*** Block opens ***

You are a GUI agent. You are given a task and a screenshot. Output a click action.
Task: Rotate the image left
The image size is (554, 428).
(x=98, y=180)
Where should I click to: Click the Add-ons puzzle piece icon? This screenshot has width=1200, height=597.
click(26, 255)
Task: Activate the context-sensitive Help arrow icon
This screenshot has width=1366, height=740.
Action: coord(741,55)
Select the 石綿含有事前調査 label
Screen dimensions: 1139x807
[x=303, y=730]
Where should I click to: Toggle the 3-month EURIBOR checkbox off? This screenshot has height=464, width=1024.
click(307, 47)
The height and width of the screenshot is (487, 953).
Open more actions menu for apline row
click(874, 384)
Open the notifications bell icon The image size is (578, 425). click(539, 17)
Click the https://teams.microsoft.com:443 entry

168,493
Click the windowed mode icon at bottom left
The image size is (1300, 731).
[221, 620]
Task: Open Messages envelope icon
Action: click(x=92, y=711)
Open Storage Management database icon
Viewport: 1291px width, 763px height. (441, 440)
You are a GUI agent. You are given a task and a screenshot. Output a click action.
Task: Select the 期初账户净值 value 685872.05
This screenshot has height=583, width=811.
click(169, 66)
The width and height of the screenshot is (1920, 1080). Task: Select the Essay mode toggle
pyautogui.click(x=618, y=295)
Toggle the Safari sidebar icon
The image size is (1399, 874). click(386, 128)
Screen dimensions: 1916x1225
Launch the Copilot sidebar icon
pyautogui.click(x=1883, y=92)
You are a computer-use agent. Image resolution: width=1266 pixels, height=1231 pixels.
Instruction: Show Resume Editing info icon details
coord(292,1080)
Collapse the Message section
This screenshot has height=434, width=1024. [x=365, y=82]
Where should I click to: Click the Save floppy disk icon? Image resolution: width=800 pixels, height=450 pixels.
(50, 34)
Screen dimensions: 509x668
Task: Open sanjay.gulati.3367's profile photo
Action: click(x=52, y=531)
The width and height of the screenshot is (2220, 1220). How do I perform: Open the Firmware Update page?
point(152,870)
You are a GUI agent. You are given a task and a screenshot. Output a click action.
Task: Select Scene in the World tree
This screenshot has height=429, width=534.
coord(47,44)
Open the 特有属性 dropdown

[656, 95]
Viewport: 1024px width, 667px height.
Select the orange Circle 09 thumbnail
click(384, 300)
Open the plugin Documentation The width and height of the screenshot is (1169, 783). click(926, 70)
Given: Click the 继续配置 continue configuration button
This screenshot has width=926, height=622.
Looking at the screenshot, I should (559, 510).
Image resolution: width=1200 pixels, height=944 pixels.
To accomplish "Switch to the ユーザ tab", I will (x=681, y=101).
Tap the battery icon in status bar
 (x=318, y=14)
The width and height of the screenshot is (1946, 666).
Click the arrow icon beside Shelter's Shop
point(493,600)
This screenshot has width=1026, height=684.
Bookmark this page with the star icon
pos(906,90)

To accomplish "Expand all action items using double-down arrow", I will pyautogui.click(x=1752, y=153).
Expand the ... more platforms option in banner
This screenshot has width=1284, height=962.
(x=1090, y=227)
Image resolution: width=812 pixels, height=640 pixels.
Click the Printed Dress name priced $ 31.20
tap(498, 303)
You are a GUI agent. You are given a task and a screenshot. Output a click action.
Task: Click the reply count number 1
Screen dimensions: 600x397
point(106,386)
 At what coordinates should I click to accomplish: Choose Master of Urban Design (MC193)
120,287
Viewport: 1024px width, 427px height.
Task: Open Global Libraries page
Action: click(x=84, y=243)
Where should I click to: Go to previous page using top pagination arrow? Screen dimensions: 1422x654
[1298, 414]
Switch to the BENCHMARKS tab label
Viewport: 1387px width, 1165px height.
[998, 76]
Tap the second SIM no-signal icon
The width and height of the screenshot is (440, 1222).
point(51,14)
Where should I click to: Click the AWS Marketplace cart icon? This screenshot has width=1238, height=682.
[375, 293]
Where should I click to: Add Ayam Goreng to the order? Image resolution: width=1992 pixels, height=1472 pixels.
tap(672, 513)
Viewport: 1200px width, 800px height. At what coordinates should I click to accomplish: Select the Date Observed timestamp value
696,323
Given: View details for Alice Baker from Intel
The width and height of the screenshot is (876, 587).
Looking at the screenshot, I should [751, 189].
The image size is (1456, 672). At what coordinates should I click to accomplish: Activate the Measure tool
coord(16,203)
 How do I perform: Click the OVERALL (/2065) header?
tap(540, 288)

*** Block closes ***

**Assignment**
Take the line that holds "Where should I click to: Add" as the first and the last line of the material as the final one. Print that span exactly, both ends included.

**Result of the exercise**
Where should I click to: Add Ayam Goreng to the order? Image resolution: width=1992 pixels, height=1472 pixels.
tap(672, 513)
Viewport: 1200px width, 800px height. At what coordinates should I click to accomplish: Select the Date Observed timestamp value
696,323
Given: View details for Alice Baker from Intel
The width and height of the screenshot is (876, 587).
Looking at the screenshot, I should [751, 189].
The image size is (1456, 672). At what coordinates should I click to accomplish: Activate the Measure tool
coord(16,203)
 How do I perform: Click the OVERALL (/2065) header?
tap(540, 288)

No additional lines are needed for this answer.